Redesigning the software stack for the cloud

March 11, 2019
3:00 PM
Halligan 102
Speaker: Ji-Yong Shin, Yale University
Host: Jeff Foster

Abstract

The convenience and cost-effectiveness of the cloud have drawn enterprises and individuals to utilize cloud services and applications every day. High volumes of concurrent requests, shared infrastructures, and an increasing amount of software development and deployment in the cloud introduce new challenges and opportunities for the system design. Especially, the cloud reveals inefficiencies in the conventional software stack related to handling concurrency, running systems on highly parallel machines, and guaranteeing the correctness of newly developed systems.

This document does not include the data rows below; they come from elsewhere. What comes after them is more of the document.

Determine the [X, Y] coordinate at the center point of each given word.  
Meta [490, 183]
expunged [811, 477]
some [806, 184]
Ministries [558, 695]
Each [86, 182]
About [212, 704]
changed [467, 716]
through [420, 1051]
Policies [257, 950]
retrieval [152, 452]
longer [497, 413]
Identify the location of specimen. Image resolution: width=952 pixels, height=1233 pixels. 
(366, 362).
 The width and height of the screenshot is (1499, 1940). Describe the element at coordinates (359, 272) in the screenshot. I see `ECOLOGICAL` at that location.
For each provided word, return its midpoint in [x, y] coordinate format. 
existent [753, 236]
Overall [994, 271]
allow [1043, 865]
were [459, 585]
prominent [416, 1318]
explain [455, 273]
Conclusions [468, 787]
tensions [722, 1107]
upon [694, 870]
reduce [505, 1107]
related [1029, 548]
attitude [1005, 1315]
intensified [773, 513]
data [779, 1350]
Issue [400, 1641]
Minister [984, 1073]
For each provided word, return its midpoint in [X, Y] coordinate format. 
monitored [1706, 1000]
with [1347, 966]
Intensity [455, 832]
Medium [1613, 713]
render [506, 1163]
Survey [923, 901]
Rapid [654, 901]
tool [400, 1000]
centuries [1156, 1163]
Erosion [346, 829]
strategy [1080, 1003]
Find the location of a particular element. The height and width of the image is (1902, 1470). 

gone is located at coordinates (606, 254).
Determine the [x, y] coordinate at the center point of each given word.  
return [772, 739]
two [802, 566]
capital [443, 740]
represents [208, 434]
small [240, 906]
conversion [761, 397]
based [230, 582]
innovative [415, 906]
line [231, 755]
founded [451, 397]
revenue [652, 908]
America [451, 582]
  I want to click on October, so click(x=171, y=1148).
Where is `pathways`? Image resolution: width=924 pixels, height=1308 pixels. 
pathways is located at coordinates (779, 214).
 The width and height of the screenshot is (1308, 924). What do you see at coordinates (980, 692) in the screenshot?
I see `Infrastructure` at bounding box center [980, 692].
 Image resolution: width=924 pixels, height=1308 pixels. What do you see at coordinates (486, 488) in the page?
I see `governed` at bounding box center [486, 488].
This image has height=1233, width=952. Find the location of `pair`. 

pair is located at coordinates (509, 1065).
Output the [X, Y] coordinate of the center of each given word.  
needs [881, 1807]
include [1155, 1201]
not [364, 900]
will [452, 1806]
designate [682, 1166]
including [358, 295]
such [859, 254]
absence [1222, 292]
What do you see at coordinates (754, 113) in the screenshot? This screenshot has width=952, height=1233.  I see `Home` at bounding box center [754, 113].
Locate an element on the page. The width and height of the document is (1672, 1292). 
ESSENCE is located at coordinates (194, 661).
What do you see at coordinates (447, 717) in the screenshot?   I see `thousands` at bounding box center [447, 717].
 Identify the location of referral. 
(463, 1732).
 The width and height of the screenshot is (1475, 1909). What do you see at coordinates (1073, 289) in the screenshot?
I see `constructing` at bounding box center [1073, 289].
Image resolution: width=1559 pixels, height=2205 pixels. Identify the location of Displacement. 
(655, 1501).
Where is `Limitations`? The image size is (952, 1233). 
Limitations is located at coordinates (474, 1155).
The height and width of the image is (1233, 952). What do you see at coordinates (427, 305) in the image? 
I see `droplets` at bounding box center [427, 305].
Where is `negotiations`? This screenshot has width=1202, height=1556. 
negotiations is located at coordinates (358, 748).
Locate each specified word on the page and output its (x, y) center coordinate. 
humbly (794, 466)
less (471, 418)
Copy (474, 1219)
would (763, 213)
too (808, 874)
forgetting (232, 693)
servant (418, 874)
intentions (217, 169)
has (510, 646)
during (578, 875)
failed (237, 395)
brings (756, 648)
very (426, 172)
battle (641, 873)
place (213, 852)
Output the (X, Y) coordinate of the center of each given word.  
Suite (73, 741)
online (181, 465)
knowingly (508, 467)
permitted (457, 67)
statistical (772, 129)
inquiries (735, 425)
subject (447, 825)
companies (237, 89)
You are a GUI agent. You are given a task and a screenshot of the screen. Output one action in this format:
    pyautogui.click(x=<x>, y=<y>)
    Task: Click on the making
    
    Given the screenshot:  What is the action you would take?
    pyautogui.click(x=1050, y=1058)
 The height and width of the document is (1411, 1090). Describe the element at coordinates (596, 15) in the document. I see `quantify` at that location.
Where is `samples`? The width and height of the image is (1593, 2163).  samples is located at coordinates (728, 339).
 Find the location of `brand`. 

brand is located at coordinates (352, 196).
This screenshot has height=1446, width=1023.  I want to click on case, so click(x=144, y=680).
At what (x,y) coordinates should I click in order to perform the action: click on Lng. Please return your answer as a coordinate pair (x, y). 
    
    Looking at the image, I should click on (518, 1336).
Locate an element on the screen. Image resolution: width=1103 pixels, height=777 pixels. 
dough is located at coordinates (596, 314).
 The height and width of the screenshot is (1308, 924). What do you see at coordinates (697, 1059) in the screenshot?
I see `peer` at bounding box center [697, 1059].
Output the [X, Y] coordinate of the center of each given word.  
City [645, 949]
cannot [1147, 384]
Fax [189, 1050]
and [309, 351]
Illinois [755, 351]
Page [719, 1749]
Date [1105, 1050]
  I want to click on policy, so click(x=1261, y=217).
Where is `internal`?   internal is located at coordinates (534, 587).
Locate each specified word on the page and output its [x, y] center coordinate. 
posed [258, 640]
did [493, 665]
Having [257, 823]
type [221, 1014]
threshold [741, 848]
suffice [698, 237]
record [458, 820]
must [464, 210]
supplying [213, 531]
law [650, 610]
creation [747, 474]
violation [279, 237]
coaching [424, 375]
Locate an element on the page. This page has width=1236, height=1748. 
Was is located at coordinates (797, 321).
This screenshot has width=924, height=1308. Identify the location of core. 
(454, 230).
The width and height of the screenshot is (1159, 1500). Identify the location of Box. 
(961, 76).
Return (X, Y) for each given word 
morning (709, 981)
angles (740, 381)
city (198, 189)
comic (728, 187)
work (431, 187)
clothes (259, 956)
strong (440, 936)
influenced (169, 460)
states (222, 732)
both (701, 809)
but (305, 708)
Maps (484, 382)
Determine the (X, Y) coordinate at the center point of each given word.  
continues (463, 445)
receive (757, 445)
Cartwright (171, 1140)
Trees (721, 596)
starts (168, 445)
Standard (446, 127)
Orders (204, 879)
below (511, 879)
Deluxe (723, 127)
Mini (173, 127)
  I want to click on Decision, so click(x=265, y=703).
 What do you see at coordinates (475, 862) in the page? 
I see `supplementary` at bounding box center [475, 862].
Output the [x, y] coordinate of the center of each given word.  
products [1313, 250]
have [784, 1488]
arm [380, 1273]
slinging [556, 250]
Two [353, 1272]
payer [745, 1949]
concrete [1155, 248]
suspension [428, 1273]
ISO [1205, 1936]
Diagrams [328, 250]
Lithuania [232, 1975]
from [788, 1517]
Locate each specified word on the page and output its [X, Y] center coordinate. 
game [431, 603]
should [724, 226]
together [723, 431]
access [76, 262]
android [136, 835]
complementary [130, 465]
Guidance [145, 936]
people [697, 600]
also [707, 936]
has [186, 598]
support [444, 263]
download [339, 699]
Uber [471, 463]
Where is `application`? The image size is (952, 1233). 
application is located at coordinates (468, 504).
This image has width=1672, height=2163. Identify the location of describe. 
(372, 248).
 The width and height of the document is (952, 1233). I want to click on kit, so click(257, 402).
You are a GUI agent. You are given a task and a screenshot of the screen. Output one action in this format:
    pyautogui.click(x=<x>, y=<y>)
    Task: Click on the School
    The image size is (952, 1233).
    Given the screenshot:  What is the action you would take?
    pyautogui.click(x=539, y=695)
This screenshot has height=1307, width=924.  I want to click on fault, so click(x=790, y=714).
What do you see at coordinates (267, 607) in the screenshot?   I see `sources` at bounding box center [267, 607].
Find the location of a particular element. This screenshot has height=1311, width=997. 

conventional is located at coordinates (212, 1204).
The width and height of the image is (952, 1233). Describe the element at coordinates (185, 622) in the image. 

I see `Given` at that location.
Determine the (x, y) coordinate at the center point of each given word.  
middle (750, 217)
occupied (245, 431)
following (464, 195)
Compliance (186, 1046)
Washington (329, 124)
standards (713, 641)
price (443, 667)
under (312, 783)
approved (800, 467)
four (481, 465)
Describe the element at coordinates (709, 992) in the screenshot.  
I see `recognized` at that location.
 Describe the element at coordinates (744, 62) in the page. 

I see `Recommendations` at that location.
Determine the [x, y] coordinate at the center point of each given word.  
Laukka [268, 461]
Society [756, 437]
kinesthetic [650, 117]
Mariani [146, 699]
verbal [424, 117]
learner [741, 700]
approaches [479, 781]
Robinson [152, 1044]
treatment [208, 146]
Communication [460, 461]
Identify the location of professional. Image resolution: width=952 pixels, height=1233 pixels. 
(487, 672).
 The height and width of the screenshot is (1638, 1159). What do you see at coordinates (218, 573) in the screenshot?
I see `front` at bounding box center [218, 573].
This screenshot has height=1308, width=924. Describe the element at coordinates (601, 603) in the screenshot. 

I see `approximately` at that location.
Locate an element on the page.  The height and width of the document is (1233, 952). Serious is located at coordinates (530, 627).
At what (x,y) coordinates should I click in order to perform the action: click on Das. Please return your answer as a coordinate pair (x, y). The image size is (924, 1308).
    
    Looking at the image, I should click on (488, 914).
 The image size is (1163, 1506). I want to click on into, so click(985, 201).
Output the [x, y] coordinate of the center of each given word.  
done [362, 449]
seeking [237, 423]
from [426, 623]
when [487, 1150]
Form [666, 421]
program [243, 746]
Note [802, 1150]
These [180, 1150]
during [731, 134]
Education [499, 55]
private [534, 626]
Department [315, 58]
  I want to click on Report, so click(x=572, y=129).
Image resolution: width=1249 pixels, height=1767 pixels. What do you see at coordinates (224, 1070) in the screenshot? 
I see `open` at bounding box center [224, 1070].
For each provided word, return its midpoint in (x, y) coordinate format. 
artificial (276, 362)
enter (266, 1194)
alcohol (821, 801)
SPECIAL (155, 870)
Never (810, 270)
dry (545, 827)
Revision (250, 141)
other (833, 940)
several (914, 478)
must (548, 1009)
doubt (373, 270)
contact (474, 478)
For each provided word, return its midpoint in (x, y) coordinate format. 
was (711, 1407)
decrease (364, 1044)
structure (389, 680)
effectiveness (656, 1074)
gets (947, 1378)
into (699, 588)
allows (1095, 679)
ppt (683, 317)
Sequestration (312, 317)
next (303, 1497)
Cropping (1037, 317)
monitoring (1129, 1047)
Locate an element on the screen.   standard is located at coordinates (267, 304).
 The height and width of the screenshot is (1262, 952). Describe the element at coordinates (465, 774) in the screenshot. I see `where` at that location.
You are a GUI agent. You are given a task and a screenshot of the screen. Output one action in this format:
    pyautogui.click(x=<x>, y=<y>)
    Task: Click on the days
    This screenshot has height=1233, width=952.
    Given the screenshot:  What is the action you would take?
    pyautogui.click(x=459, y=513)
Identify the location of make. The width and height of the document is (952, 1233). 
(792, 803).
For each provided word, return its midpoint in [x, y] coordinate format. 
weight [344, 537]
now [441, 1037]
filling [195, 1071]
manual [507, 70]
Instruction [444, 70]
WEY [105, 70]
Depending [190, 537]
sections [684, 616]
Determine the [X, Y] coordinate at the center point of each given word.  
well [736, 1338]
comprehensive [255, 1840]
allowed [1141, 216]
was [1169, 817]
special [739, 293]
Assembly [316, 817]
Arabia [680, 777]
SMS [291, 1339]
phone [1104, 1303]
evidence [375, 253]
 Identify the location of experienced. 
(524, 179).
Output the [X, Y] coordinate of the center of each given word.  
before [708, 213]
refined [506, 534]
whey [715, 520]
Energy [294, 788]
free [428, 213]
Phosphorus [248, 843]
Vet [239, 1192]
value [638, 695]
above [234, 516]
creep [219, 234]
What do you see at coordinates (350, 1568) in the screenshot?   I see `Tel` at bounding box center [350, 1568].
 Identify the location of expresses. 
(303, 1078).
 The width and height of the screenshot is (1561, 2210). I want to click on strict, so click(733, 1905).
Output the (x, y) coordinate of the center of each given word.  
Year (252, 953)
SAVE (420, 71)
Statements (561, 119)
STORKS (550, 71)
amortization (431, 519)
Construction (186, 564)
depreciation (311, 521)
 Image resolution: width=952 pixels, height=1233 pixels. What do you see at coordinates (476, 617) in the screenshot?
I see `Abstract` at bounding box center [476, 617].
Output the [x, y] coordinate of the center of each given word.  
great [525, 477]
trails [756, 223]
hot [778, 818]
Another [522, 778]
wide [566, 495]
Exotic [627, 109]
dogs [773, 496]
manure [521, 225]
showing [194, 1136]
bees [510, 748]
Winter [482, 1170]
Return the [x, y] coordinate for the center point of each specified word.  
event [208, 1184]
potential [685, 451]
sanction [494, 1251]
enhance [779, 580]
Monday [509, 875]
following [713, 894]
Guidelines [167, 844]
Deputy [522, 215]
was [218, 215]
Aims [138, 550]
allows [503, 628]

In this talk, I will present three systems that modify the conventional software stack to address these shortcomings. First, I will discuss a block-level storage system that supports ACID transactions. The transaction support from the block layer can be ported to any levels of the software stack, and it enables transactions that cross process boundaries. Second, I will present a storage system that employs distributed weak consistency semantics within a local machine. This system treats the local machine as a distributed system to extract extra parallelism and performance. Finally, I will discuss a distributed address space of write-once registers that can become a modular foundation for consistency, fault-tolerance, and durability for distributed systems. When combined with a modular verification approach, this address space can enable incremental verification of distributed applications.

Bio

Ji-Yong Shin is a Postdoctoral Associate in the Department of Computer Science at Yale University, working with Mahesh Balakrishnan and Zhong Shao. His research interest is in distributed systems and storage systems, and his latest research explores practical ways of applying formal verification to distributed system designs. He received his Ph.D. from Cornell University, where he designed cloud storage systems that support enhanced isolation and a completely wireless data center network.